I've just had a horrible evening and I'm not really sure what to do.

I have been feeling something building up since about 12:00 and it has all come on at once. I have been feeling overwhelmed all day today because I have 3 assignments for college (UK) due tomorrow (2 of which are final submissions).

I had just got in the shower and the shower curtain wasn't working properly. The last person to go into the shower (my mum I think) had put it away weird and it was sticking to itself so I couldn't pull it around the bath properly. I think that might have been what set all these actions into motion because after that the water from the shower felt like it was really sharp and piercing my skin (it wasn't actually doing that, I wasn't hurt physically in any way). I felt like I needed to just spin or run around or something but at the same time I couldn't move, it was like my brain wanted me to run around but it also wasn't moving my legs so I was just hoping from one foot to the other like when you don't know which way to go and you can't decide which way to try. I wanted to curl up into a ball and just be sucked into the ground but at the same time, I felt trapped because I was in the shower and only had the space of the bath available. I felt like I couldn't breathe and that I was being stupid. I also felt like my head was being pulled back and my eyes went cloudy. I think I may have disassociated but I'm not sure.
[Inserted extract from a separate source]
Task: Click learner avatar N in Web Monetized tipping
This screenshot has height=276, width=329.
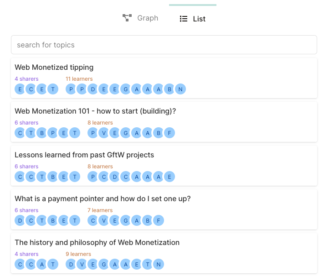Action: [180, 89]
I have had these things all happen to me separately, but never all together like this. even though the main bulk of it has calmed down now, I keep zoning out and losing track of where I am. It is taking so much effort to think of what I am trying to write and push the keys down. They feel like they are stuck but I know they aren't and that it is just my brain because my exhausted and it doesn't want to do anything.
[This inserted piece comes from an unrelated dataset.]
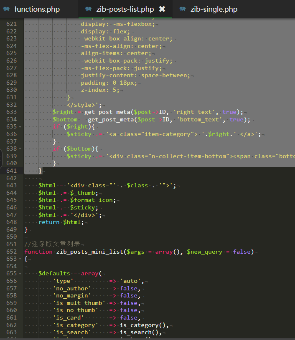Screen dimensions: 295x340
Task: Collapse the if ($right) block at line 635
Action: [x=20, y=127]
I have managed to get out of the shower and am under my weighted blanket, trying to calm down before I go to sleep otherwise I know I will sleep terribly.

I am now sooooo tired and I have to get so much college work done. I know I won't get it done tonight but at the same time, I need to do it. Does anyone know what I should do?
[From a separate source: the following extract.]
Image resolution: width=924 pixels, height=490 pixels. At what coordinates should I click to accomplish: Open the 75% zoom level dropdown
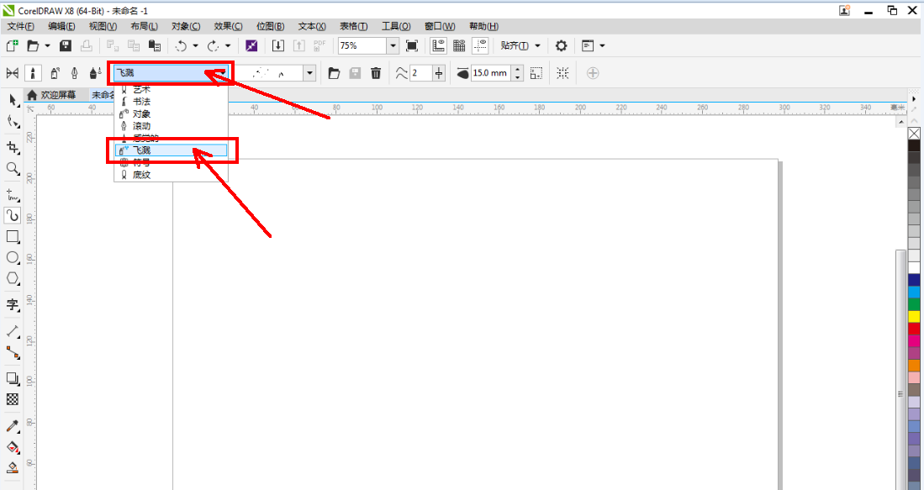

  • Make a list of the things that you feel need to be done for tomorrow. Try and think how long it will take you to do each task. And work out when the latest time is that you can hand it in by. Then you can either adjust your schedule to fit in the time you need or compromise sleeping to get it complete (depending on how long you need.) Is there anyone at home who can help you with your assignments? As I know how challenging a change of schedule can be.